Do you think there are aspects of this work that will be controversial to other scholars working in the field?


My treatment of compassion and empathy might seem to go against a lot of intuitive assumptions people have of these ideals. I explore how in building, sustaining and motivating empathetic and compassionate responses to need, charity givers depended on building virtuous relational modes of disinterest, detachment and distance. Throughout this project I’ve been interested in challenging the idea that distance and detachment are states that charity givers need to overcome to allow their compassion to flourish. I have also become increasingly suspicious of the analytical stance that charitable compassion is just a smokescreen for deeper forms of class interest and a way to maintain the status quo in an unequal society.


While I do understand that charity is tied up with forms of inequality, I think this stance doesn’t allow us to really get at the complex motivations that underpin charity work or the subjective transformations that occur as charity work is enacted. In treating charity as a cultural, historically situated process, I’ve been interested in understanding the productive quality of detachment, cynicism, hope and the loss of it, not just as ideologies to uphold a social system or as reflective of particular modes of power, but as the means to sustain a complex and at times deeply committed moral project of selfhood.



What are some areas of interest or questions, that hasn’t necessarily been the focus of much attention, which you feel is especially pertinent to your field today and in the future?

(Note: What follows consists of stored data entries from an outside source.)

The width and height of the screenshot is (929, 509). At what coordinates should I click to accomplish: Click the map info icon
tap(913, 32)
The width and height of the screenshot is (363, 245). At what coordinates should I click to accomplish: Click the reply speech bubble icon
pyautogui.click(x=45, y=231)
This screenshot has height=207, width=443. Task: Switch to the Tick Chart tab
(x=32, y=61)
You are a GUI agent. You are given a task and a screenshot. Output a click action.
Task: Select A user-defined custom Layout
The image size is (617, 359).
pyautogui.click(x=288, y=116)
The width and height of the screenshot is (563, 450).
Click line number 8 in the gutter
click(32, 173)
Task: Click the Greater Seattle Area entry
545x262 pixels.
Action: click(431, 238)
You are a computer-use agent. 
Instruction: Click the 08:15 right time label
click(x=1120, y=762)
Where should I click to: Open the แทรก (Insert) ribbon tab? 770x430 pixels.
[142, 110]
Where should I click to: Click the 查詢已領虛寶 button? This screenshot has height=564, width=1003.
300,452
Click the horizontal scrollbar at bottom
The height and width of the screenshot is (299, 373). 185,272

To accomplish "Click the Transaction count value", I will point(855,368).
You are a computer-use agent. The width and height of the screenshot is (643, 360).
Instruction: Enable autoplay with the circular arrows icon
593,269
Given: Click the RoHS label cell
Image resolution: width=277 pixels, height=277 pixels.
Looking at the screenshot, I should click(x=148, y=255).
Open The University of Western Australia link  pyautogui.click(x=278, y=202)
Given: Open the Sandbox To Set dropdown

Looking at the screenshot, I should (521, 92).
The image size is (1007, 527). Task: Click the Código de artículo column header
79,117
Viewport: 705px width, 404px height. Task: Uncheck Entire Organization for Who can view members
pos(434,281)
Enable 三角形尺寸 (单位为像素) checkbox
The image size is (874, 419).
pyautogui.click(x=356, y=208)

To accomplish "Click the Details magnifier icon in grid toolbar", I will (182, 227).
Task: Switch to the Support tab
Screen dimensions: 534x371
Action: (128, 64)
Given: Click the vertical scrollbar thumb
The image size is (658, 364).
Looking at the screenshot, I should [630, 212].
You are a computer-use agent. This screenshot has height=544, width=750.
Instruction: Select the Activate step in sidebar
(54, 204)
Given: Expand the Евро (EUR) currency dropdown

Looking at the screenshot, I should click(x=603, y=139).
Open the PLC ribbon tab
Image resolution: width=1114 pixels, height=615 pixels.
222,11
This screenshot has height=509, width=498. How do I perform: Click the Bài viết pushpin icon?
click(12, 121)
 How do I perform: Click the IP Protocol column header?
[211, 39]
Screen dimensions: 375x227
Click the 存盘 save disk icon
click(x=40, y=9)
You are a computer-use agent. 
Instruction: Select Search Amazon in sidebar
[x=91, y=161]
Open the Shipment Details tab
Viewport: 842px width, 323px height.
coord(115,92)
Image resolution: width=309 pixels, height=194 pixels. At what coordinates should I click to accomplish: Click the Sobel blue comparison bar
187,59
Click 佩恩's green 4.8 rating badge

I think ethnographies of migration haven’t focused enough on the interaction of diverse migrant groups, at the day-to-day level of interaction and practice (not just the discursive level), and the importance of this to migrant identity work. I was fascinated by how migrants with financial resources, who came from wealthy countries and who were used to mobility, interacted with other migrants from more precarious social backgrounds. Florence is a small and compact city that contains a diverse range of groups, from, for example, western tourists and undocumented migrants from Northern Africa, to Romani from Eastern Europe and Florentines whose families have lived in the city for hundreds of years.


I wanted to know how these daily interactions shaped American women’s sense of their migrant subjectivities. In carrying out charity works, it was usually to other migrants that they offered goods and support. This meant they were often debating issues of migration, thinking about the differences between themselves and those they served, drawing up contrasts or downplaying differences, and ultimately relying on this ongoing interaction to assert particular gendered and class-based notions of being an expat migrant in Italy.



What aspect of writing this work did you find most challenging? Most rewarding?


Knowing when to stop tinkering! My ideas on these topics and questions keep evolving, and writing a book I think is about accepting that it is in many ways an archeological or genealogical record of your thinking up to the present. It also signposts the intellectual questions that remain, so it’s also a map of fresh starting points for one’s future scholarly work.





Catherine Trundle gained her PhD from Cambridge University in social anthropology, and is a Lecturer in cultural anthropology at Victoria University of Wellington, New Zealand. She is the co-editor, with Brigitte Bönisch-Brednich, of the book Local Lives: Migration and the Politics of Place (Ashgate 2010). Her research focuses on migration, charity and exchange, medical anthropology, and aging.